## Texte de lecture
========================================

Comprenez-vous ce mot
épouvantable, ailleurs ?
Frémissez. Savez-vous
le possible d’une âme ?
Mais cette « condamnation métaphysique » de la peine de mort se retourne pour des raisons …métaphysiques.
Car en plaçant la discussion à ce niveau on se met en réalité au pied de la croix, face au bon larron que le Christ ne fit pas échapper à la mort alors qu’il en avait le pouvoir, lui qui avait resuscité Lazarre ! Le bon larron implora le pardon de Dieu et mourut. Car comme le rappelle le R.P. Bruckberger, dans son livre 'Oui à la peine de mort" seul Dieu et la victime peuvent pardonner. La société n’en a ni le droit ni le pouvoir ; elle qui doit juger au nom du bien commun, pour faire régner la sécurité et la paix civile.
La condamnation à une perpétuité réelle serait une
lâcheté en plus d’être inhumaine et dangereuse. Quant au rétablissement de la
peine de mort il est inenvisageable dans une société sécularisée, athée,
laïciste. Autant que cela puisse choquer, la peine de mort ne peut se concevoir
que pour des raisons métaphysiques par ce qu'en se plaçant au niveau de Victor Hugo Dieu
seul peut juger définitivement le coupable à l’instar de NSJC avec le bon larron
à Gethsémani.
Illustration.
Gilles de Rais qui combattit avec Jeanne d’Arc à la
demande de Charles VII sombra ensuite dans le satanisme et la pédo-criminalité! Il
commit l’horreur. Une déchéance totale.
Au Tribunal, Gilles de Rais confessa ses crimes. Il raconta ainsi l’agonie vécue par tous les enfants, devant des parents en détresse. A la
fin, il tomba sur ses genoux en criant « Ô Dieu, mon Rédempteur, je vous
demande miséricorde et pardon ». Puis il se tourna vers le peuple et cria à
nouveau « Vous, les parents de ceux que j’ai si cruellement mis à mort, donnez,
ah ! donnez-moi le secours de vos pieuses prières ! ». L’histoire dit que la
foule tomba à genoux et pria pour lui ; que l’évêque président le tribunal de l’inquisition
descendit lui donner le baiser de paix avant de prononcer sa
condamnation à mort.

========================================

## Données affichées
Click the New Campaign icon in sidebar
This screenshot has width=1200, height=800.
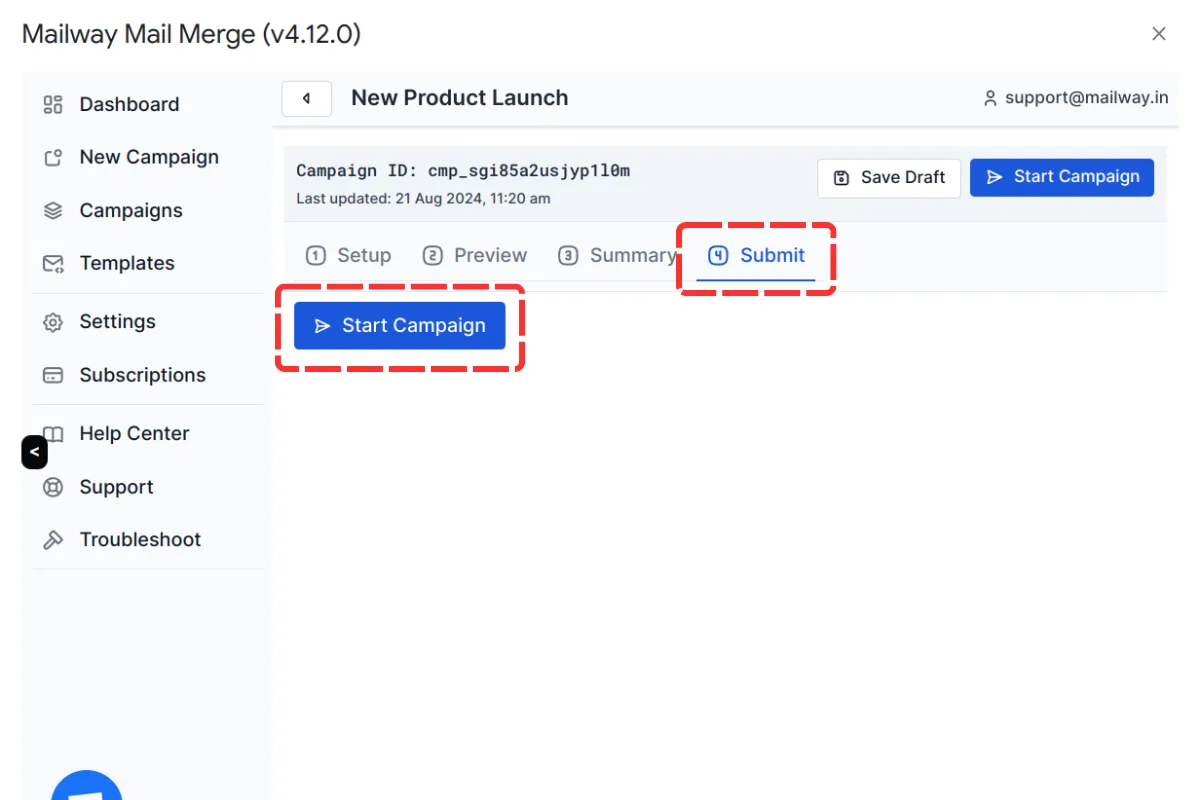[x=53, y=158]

========================================

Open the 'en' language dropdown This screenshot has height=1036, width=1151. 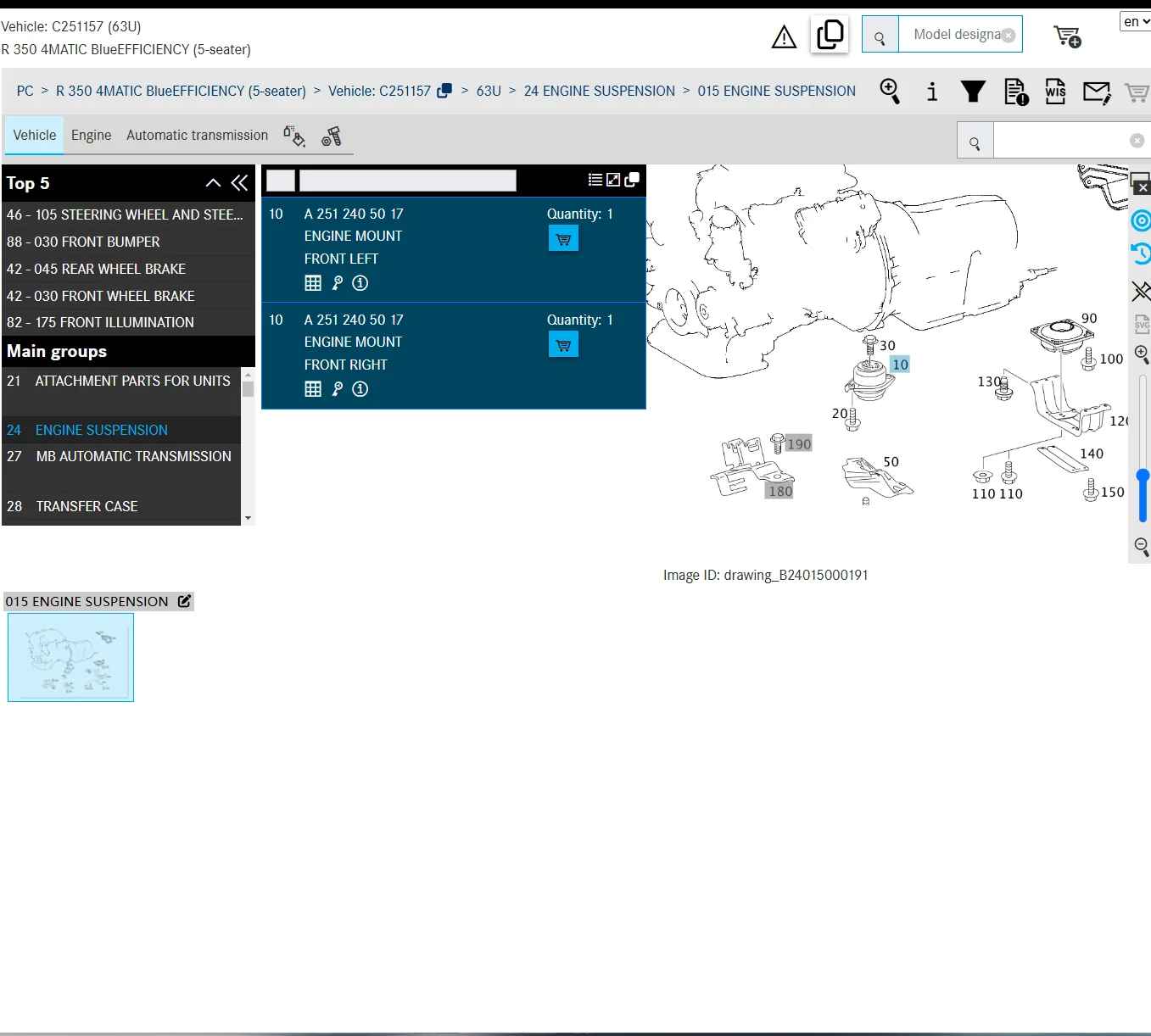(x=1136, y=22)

========================================

## Consigne
Recopiez mot pour mot le passage du texte sur la peine de mort qui commence aux mots « Comprenez-vous ce mot » et s'arrête après « des raisons …métaphysiques. ».

## Solution
Comprenez-vous ce mot
épouvantable, ailleurs ?
Frémissez. Savez-vous
le possible d’une âme ?
Mais cette « condamnation métaphysique » de la peine de mort se retourne pour des raisons …métaphysiques.